Metin parçası
========================

Asli edimin, izahname veya ihraç belgesinde belirlenen asli edim ifa süresi çerçevesinde proje bitiş tarihinden önce talep edilmesi durumunda,
a) Bağımsız bölümün tapuda devir işlemi yapılır veya ihraççı ile yatırımcılar arasında asli edimin yerine getirilmesi amacıyla gayrimenkul satış vaadi sözleşmesi ya da alım hakkı sözleşmesi imzalanır. Bu sözleşmelerin tapu kütüğüne şerh edilmesi zorunludur. Gayrimenkul satış vaadi veya alım hakkı sözleşmesine konu edilen bağımsız bölümler, ihraççı tarafından üçüncü kişilere satılamaz. Gayrimenkul satış vaadi sözleşmelerinde, mülkiyet devrinin gecikmesi veya gerçekleştirilememesi durumlarına ilişkin olarak, gayrimenkul sertifikalarına ilişkin öngörülen cezai şartlara yer verilmesi zorunludur.
b) MKK tarafından belirlenen ve Kurulca uygun görülen esaslar çerçevesinde gayrimenkul sertifikaları, asli edim ifa edilinceye veya itfa bedeli yatırımcıya ödeninceye kadar bloke edilir.

========================

Sağlanan bilgiler
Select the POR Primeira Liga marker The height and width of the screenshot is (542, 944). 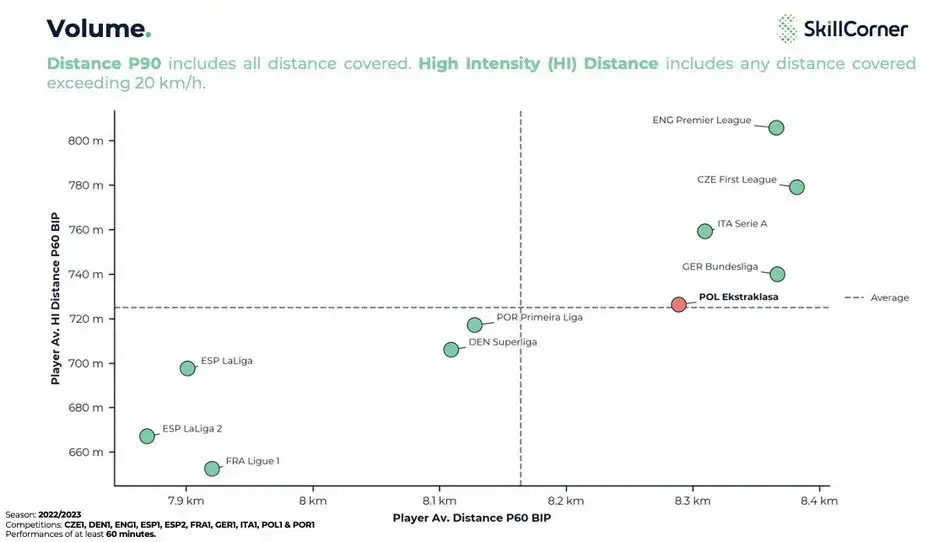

========================

Görevler
(a) Gayrimenkul sertifikalarına ilişkin metin parçasına göre ihraççı ile yatırımcılar arasında gayrimenkul satış vaadi veya alım hakkı sözleşmesi hangi amaçla imzalanır? Bir ila üç cümleyle açıklayın.
(b) Gayrimenkul sertifikalarına ilişkin metin parçasının devamını yazın.
Yukarıdaki materyal metinden ayrı bir kaynaktır.

Yanıt listesi
(a) Bu sözleşmeler, asli edimin yerine getirilmesi amacıyla ihraççı ile yatırımcılar arasında imzalanır. Bu yol, asli edimin izahname veya ihraç belgesinde belirlenen ifa süresi çerçevesinde proje bitiş tarihinden önce talep edildiği durumda bağımsız bölümün tapuda devrine seçenek olarak öngörülmüştür.

(b)
Tali edim ifa süresi içerisinde, ihraççı tarafından tali edime konu gayrimenkul sertifikalarına karşılık gelen bağımsız bölümlerin satılması ve elde edilen satış tutarının gayrimenkul sertifikası sahiplerine, sahip oldukları gayrimenkul sertifikaları oranında dağıtılmasına tali edim denir.
Asli edim kullanım sürelerinin bitimini takiben asli edim talebiyle başvurmayan veya başvurmasına rağmen izahname veya ihraç belgesinde asli edimin yerine getirilmesi için öngörülen şartları yerine getirmeyen yatırımcıların, tali edimi talep ettikleri kabul edilir. Tali edimin yerine getirilmesi için, ihraççı tarafından belirlenen ve izahname veya ihraç belgesinde açıklanan süre tali edim ifa süresidir.
Diğer yandan, ihraççı tarafından izahname veya ihraç belgesinde öngörülmesi ve esaslarının açıkça belirtilmesi şartıyla, tali edimi talep ettiği kabul edilen yatırımcılar tali edim ifa süresi içerisinde asli edimi talep edebilirler. Bu durumda yatırımcılar tarafından gayrimenkulün bağımsız bölümleri için verilmesi gereken sertifika sayısı, ihraç öncesi yayınlanan izahname veya ihraç belgesinde ilgili bağımsız bölüm için öngörülen sertifika sayısı ile aynı olacak şekilde belirlenir.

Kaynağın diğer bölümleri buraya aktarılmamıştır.